REQUIRED WORK: When you reach the line that contains "Image resolution: width=414", begin copying exactly and continue through the last line below. Do not copy pictures.

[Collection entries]
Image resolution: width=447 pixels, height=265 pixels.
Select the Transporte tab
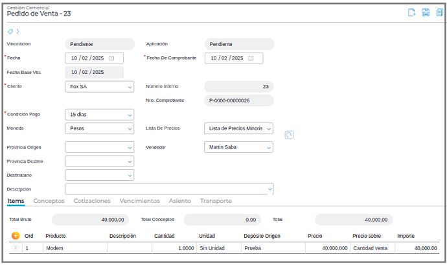(x=216, y=201)
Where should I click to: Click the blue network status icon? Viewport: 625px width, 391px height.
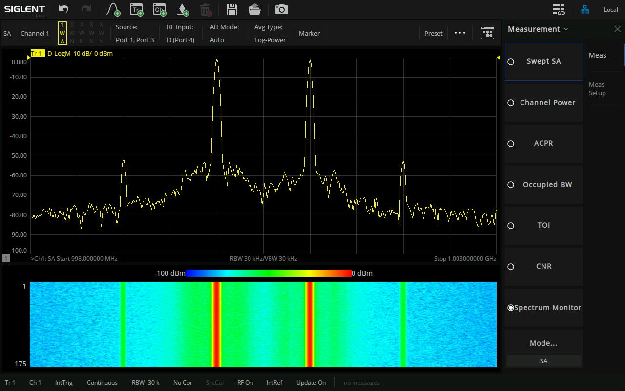(585, 9)
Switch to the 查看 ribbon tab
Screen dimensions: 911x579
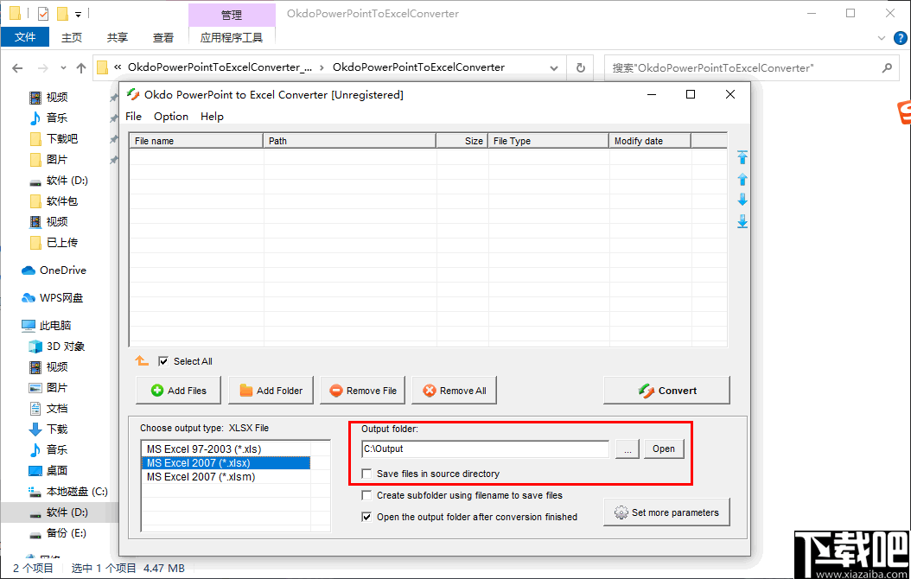tap(162, 37)
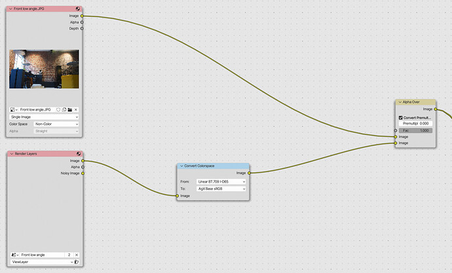Image resolution: width=452 pixels, height=273 pixels.
Task: Toggle preview icon on Front low angle.JPG node header
Action: click(78, 9)
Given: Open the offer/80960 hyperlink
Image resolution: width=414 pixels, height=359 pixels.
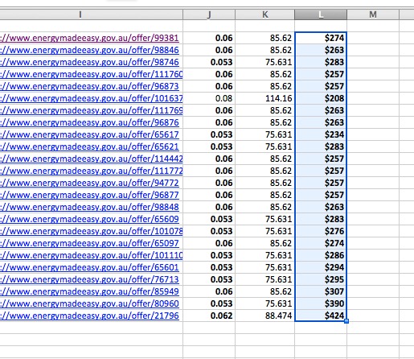Looking at the screenshot, I should click(89, 303).
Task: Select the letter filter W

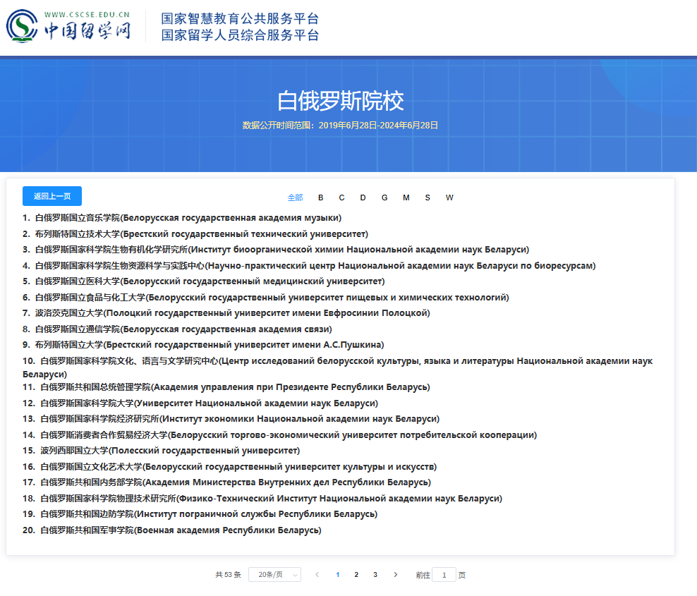Action: (449, 197)
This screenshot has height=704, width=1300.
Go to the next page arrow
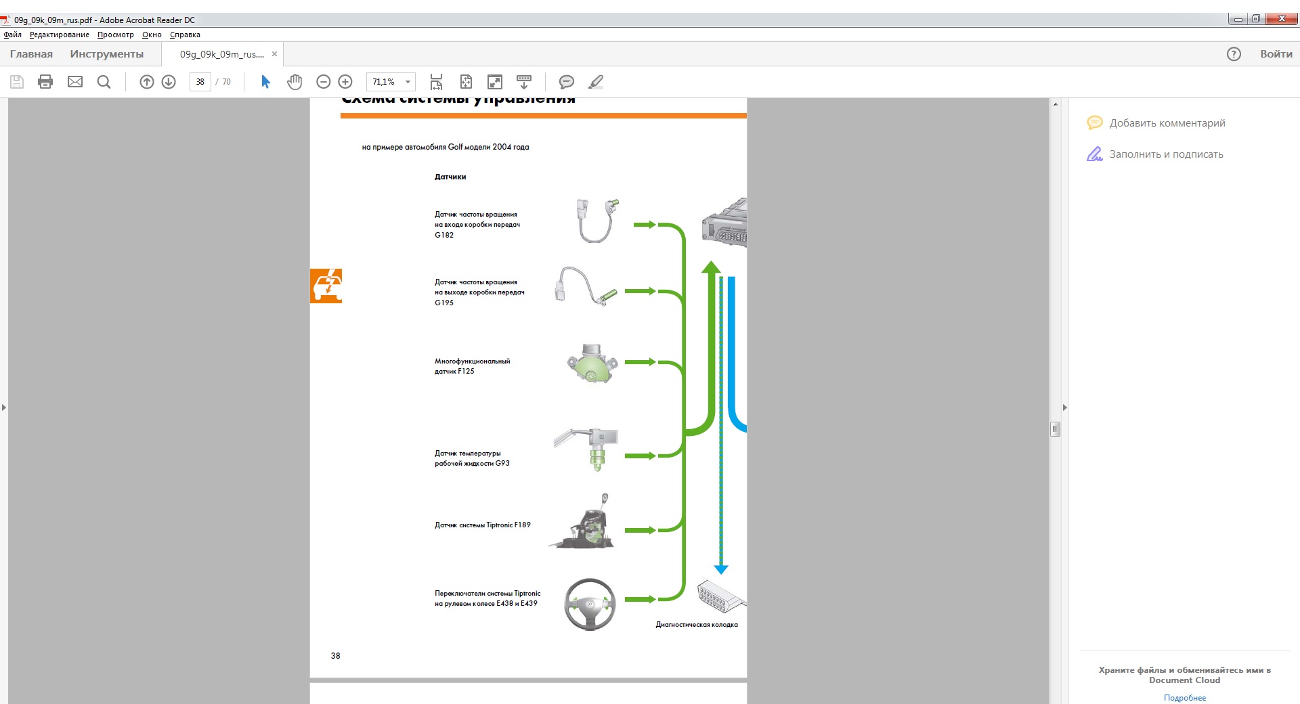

OUTPUT FOR THIS TASK:
Image resolution: width=414 pixels, height=359 pixels.
Looking at the screenshot, I should click(89, 303).
Task: Select the letter filter W

Action: (449, 197)
This screenshot has height=704, width=1300.
Go to the next page arrow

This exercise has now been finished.